** EXERCISE MATERIALS follows **
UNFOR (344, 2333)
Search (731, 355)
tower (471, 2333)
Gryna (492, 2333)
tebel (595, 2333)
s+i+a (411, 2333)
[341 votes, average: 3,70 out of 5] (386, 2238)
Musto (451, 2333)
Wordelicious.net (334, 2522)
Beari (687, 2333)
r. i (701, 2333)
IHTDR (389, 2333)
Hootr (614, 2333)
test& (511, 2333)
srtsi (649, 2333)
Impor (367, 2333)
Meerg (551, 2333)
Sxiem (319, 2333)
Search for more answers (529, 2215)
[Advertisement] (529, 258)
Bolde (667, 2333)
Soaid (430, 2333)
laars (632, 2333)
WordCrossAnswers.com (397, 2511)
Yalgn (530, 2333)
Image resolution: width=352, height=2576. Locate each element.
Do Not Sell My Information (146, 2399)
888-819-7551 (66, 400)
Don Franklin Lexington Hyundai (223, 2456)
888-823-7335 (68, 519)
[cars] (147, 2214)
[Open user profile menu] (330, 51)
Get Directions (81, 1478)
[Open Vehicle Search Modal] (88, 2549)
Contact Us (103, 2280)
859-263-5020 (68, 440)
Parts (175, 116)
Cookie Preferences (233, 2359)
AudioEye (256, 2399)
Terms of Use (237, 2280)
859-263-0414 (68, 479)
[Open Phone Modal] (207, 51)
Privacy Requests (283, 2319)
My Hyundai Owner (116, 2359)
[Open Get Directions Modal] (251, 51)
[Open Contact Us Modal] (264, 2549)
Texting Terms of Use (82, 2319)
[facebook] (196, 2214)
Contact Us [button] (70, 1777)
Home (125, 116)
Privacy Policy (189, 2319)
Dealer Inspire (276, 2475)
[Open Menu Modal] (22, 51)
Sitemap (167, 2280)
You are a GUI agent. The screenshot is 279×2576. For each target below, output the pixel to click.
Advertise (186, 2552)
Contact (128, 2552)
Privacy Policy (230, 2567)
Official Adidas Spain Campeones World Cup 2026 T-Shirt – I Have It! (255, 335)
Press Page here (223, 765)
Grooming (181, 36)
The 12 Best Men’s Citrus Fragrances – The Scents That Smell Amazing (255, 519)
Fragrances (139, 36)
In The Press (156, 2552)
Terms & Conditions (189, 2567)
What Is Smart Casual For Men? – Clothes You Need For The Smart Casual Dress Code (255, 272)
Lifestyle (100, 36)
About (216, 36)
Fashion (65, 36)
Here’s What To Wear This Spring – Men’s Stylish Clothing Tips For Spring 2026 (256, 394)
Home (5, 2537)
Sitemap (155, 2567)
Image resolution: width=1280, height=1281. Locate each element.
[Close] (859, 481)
** End of EXERCISE MATERIALS **
* _TASK DIRECTIONS_:
Copy the lines above exactly, from the very first through the one containing "[facebook] (196, 2214)", and include no other line.

* _OUTPUT FOR THIS TASK_:
UNFOR (344, 2333)
Search (731, 355)
tower (471, 2333)
Gryna (492, 2333)
tebel (595, 2333)
s+i+a (411, 2333)
[341 votes, average: 3,70 out of 5] (386, 2238)
Musto (451, 2333)
Wordelicious.net (334, 2522)
Beari (687, 2333)
r. i (701, 2333)
IHTDR (389, 2333)
Hootr (614, 2333)
test& (511, 2333)
srtsi (649, 2333)
Impor (367, 2333)
Meerg (551, 2333)
Sxiem (319, 2333)
Search for more answers (529, 2215)
[Advertisement] (529, 258)
Bolde (667, 2333)
Soaid (430, 2333)
laars (632, 2333)
WordCrossAnswers.com (397, 2511)
Yalgn (530, 2333)
Image resolution: width=352, height=2576. Locate each element.
Do Not Sell My Information (146, 2399)
888-819-7551 (66, 400)
Don Franklin Lexington Hyundai (223, 2456)
888-823-7335 (68, 519)
[cars] (147, 2214)
[Open user profile menu] (330, 51)
Get Directions (81, 1478)
[Open Vehicle Search Modal] (88, 2549)
Contact Us (103, 2280)
859-263-5020 (68, 440)
Parts (175, 116)
Cookie Preferences (233, 2359)
AudioEye (256, 2399)
Terms of Use (237, 2280)
859-263-0414 (68, 479)
[Open Phone Modal] (207, 51)
Privacy Requests (283, 2319)
My Hyundai Owner (116, 2359)
[Open Get Directions Modal] (251, 51)
[Open Contact Us Modal] (264, 2549)
Texting Terms of Use (82, 2319)
[facebook] (196, 2214)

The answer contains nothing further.